Reading text -
-*-*-

‘Life in the Entropics’ by Io Makandal – embracing the Third Landscape - Bubblegum Club

‘Life in the Entropics’ by Io Makandal – embracing the Third Landscape

A quick search on the internet will reveal that: entropic is having a tendency to change from a state of order to a state of disorder.

What does it mean when we take this adjective and use it to describe an exhibition? With Life in the Entropics, Makandal examines the disorder of human activity and how this translates into space–specifically liminal space. In what way does human activity create space?

Life in the Entropics, Io Makandal’s second solo exhibition with Kalashnikovv Gallery, embraces the idea of the Third Landscape (Gilles Clément; 2004). The notion of the Third Landscape refers to areas that are overlooked by human development (liminal space) and act as ecological and genetic tanks within the environment.

Third Landscapes, [are] abandoned or transitional spaces whose fate is un-decided. The Third Landscape is not a garden; it is the genetic reservoir of the planet.

-Gilles Clément

Makandal pries open a space from which to investigate the liveliness of matter itself. This is accomplished by occupying the liminal urban space’s material potential.

With an artistic practice dedicated to bringing attention to space, Makandal’s scope lies both in the mythical and the augmented understanding of internal urban reality. Her near tangible drawings string together plants, street litter, commodity objects or industrial matter–regarded as the coming together of experiences of materials and space.

The works are reminiscent of ideas from Nathanial Stern (2018)– that matter should be known for the way it thinks, perceives and moves. Also coined by historian Nicole Ridgway (2017) as an ‘event’ of thought. Looking into the world of artistic knowledge, thinking is done through materials or matter, coming before the artwork itself and from there the thought continues (Stern 2018).

It is further explained that Makandal’s Entropics holds particular relevance in relation to the following thought by Stern; “The question is not, what does this artwork mean? It is rather, what does this artwork do?”

-*-*-

Record set -
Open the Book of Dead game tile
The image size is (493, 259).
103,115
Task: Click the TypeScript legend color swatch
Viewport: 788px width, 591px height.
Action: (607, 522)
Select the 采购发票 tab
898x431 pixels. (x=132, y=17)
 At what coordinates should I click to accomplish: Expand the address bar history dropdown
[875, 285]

-*-*-

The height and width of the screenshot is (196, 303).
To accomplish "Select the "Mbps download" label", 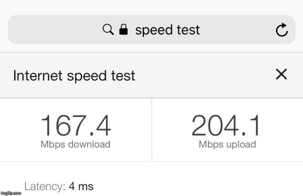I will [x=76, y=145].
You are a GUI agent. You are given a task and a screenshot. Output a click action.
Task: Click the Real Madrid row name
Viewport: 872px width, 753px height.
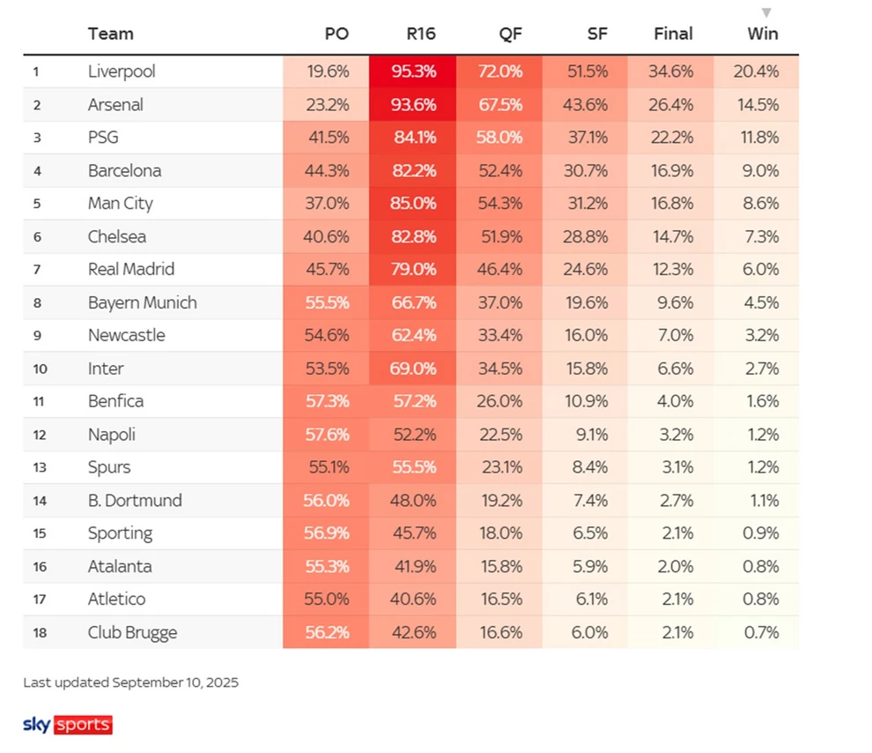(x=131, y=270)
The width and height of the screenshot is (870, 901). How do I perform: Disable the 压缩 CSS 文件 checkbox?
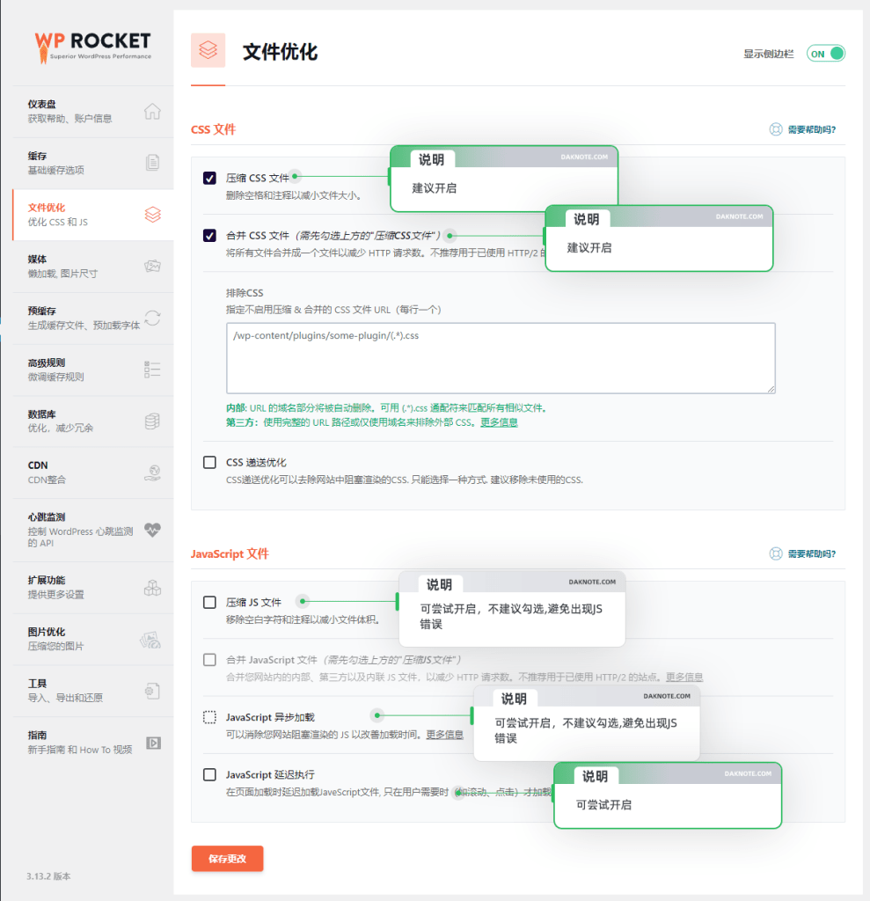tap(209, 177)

-*-*-

Work to be completed - Write what comes next in the text about Io Makandal's exhibition "Life in the Entropics," starting after its last sentence. The records come from a different source than the text about the exhibition.

Your response -
Making use of forms as a way of animating characters, her marks become individuals who beacon space in the exhibition itself thus asking the viewer for a different mode of understanding. This understanding could be said to be an understanding of human nature within liminal space and the way in which matter comes into play in this environment.

Think about it as evolution, not something cataclysmic, Makandal says.

Life in the Entropics takes its viewer on a journey through what remains of human commotion towards the way that such activity creates space.

Life in the Entropics is a solo exhibition by Io Makandal and runs at Kalashnikovv Gallery, Johannesburg from the 6 July 2019.

 

References:

Natasha Norman,2019. Io Makandal | Life in the Entropics.

Lawrence Chua, 2005.  “Interview with Julie Mehretu” in Bomb (91) Spring 2005.

Gilles Clément, 2004. Manifesto of the Third Landscape. Éditions Sujet / Objet : Paris. 

Nicole Ridgeway, 2017. “The Hermaphroditic Image: Modern Art, Thought, and
Expérience in Michel Foucault.” In Understanding Foucault, Understanding
Modernism, edited by David Scott, 213–30. New York: Bloomsbury.

Nathaniel Stern, 2018. Ecological Aesthetics: Artful Tactics for Humans, Nature and Politics. Dartmouth College Press: Hanover, New Hampshire.